30 September 2010

Pakistani Troops Killed by NATO Helicopter Strike

The "hot pursuit" option that NATO forces have been invoking to hunt down insurgents who make it across the Pakistani border may have led to the deaths of 3 Pakistani soldiers and the wounding of several others.
NATO helicopters from Afghanistan attacked a militant-infested border region of Pakistan today, killing three Pakistani soldiers, a Pakistani official said, a raid that is certain to raise tensions.

A spokeswoman for the NATO-led International Security Assistance Force in Kabul, however, said none of its helicopters had crossed into Pakistani airspace.

Pakistan has said it would consider response options if NATO forces continued to violate its sovereignty.

Two NATO helicopters attacked Teri Mangal village in Kurram, an ethnic Pashtun tribal region in the Pakistani northwest, a Pakistani security official said.

"The helicopters shelled the area for about 25 minutes. Three of our soldiers manning a border post were killed and three wounded," the official, who spoke on condition of anonymity, said.

Today's attack if confirmed, would be the fourth cross-border raid in recent days, which comes just as the United States steps up strikes by unmanned drone aircraft in Pakistan's North Waziristan.

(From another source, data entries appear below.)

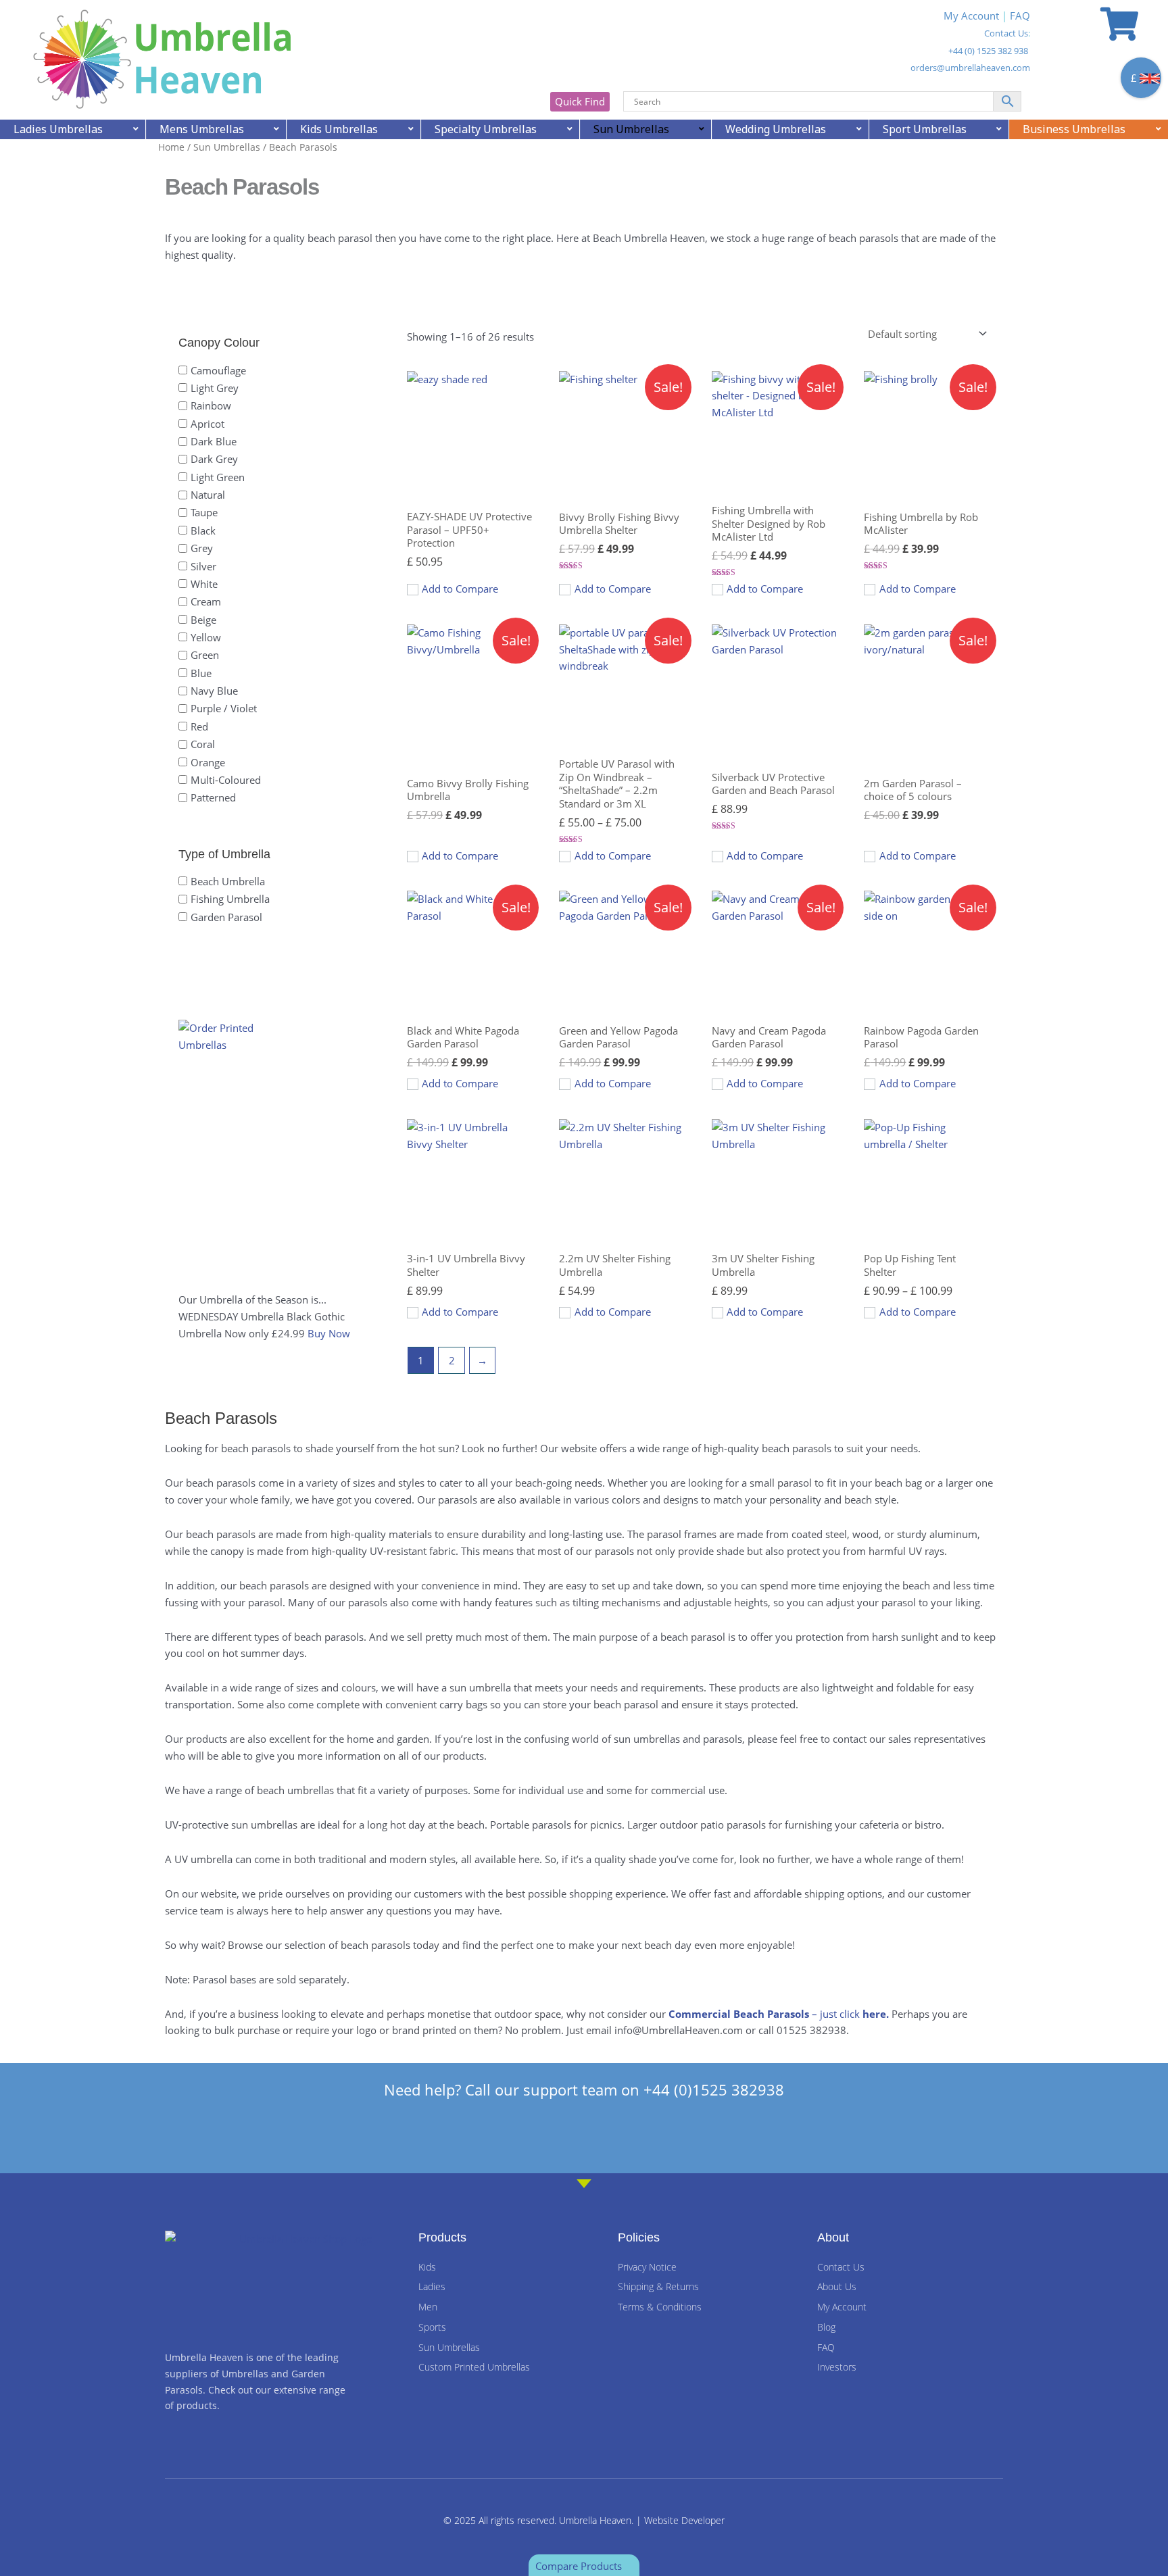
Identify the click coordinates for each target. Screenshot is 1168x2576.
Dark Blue (214, 441)
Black (203, 530)
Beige (203, 619)
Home (171, 147)
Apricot (207, 423)
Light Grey (215, 388)
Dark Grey (214, 459)
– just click (780, 2014)
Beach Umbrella (228, 881)
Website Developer (684, 2520)
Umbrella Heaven (595, 2520)
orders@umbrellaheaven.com (970, 67)
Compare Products (580, 2566)
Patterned (213, 797)
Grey (202, 548)
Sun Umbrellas (226, 147)
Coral (203, 744)
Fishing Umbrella (230, 899)
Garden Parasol (226, 916)
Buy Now (329, 1333)
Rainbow (211, 405)
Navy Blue (214, 690)
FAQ (1020, 15)
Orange (208, 761)
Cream (206, 601)
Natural (208, 494)
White (204, 584)
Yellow (206, 637)
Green (205, 655)
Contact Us (1006, 33)
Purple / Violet (224, 708)
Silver (203, 565)
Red (199, 726)
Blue (201, 672)
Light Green (218, 476)
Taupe (204, 512)
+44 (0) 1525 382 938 (988, 51)
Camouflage (218, 369)
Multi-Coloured (226, 779)
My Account (971, 15)
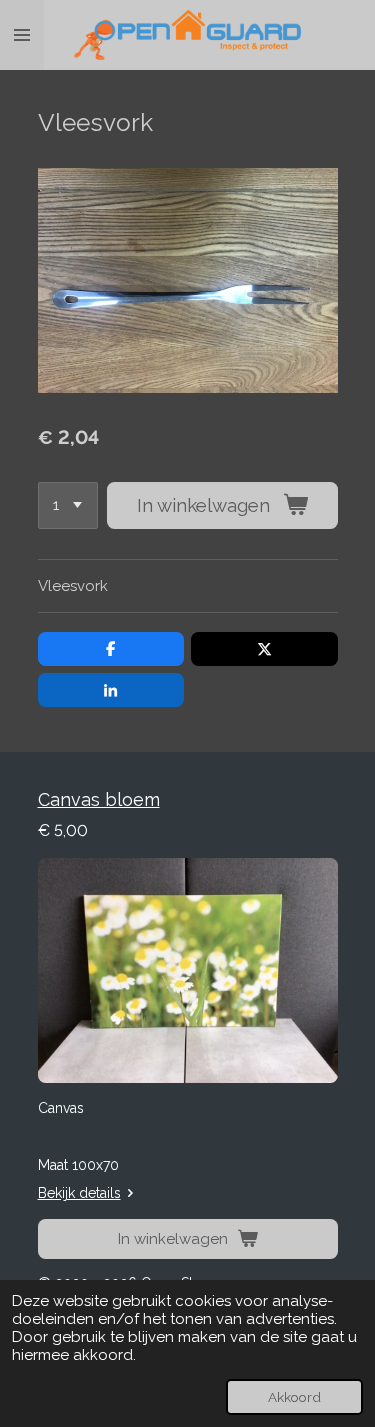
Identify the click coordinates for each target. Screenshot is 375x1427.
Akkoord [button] (294, 1397)
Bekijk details (79, 1193)
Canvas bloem (99, 799)
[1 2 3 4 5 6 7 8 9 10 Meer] (68, 505)
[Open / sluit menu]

ISAF spokeswoman Major Sunset Belinsky said the helicopters targeted militants in Afghanistan's eastern Paktia province, opposite Kurram, and they did not cross into Pakistan.

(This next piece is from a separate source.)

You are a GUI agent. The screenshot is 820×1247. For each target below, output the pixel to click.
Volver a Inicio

But Pakistan military officials had informed ISAF that their border forces had been struck in the attack, she said in a statement.

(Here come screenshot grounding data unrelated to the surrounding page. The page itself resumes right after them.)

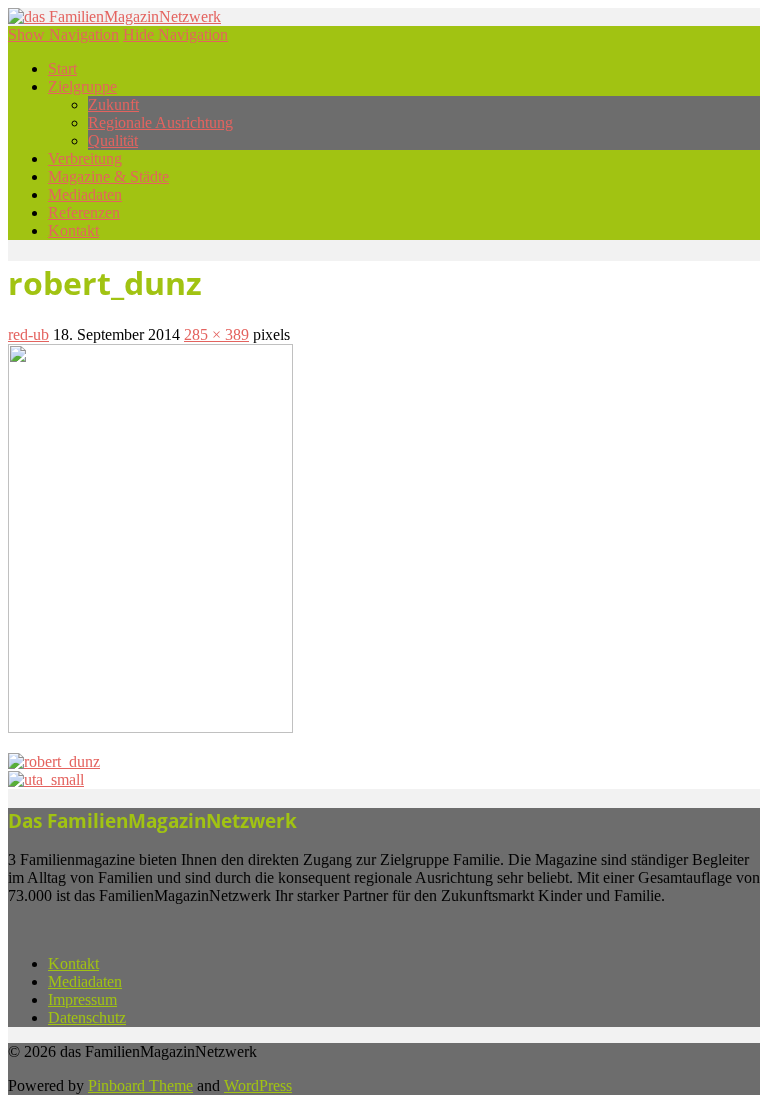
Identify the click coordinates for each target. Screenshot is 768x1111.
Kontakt (73, 230)
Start (62, 68)
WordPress (258, 1085)
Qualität (113, 140)
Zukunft (113, 104)
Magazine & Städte (108, 176)
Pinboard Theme (140, 1085)
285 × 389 (216, 334)
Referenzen (84, 212)
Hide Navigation (175, 34)
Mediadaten (85, 194)
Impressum (82, 999)
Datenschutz (87, 1017)
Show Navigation (63, 34)
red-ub (28, 334)
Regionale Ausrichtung (160, 122)
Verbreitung (85, 158)
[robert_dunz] (150, 727)
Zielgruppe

"ISAF is working with Pakistan to ascertain if the two events are linked. The matter remains under investigation," she said.

In an apparent response to the inadvertant attack, Pakistan has closed a major supply route for NATO and US forces in Afghanistan.

The move comes after three Pakistani soldiers were killed in a Nato helicopter attack near the border.

The BBC's M Ilyas Khan says it is not clear whether the closure is in retaliation for the attack.

But the blockade, if it becomes permanent, could lead to a major escalation in tensions between Pakistan and the United States.

A queue of about 100 Nato vehicles is now waiting to cross the border into Afghanistan.

Interior Minister Rehman Malik said after the border attack on Thursday that "we will have to see whether we are allies or enemies".
By: Shelldrake

1 comment:

Matt Purvis said...

As usual, I'm skeptical until we see some good evidence. I remember sitting across a small valley from a Pakistani border checkpoint in 2005-2006. A high ridge was behind our position and many nights we watched flashlight signaling between the border guards and insurgents on the ridge. Once, another squad got into a firefight with insurgents wearing the Pakistani border guard uniform. It was determined the KIA's were not border guards. I guess they had stolen some laundry.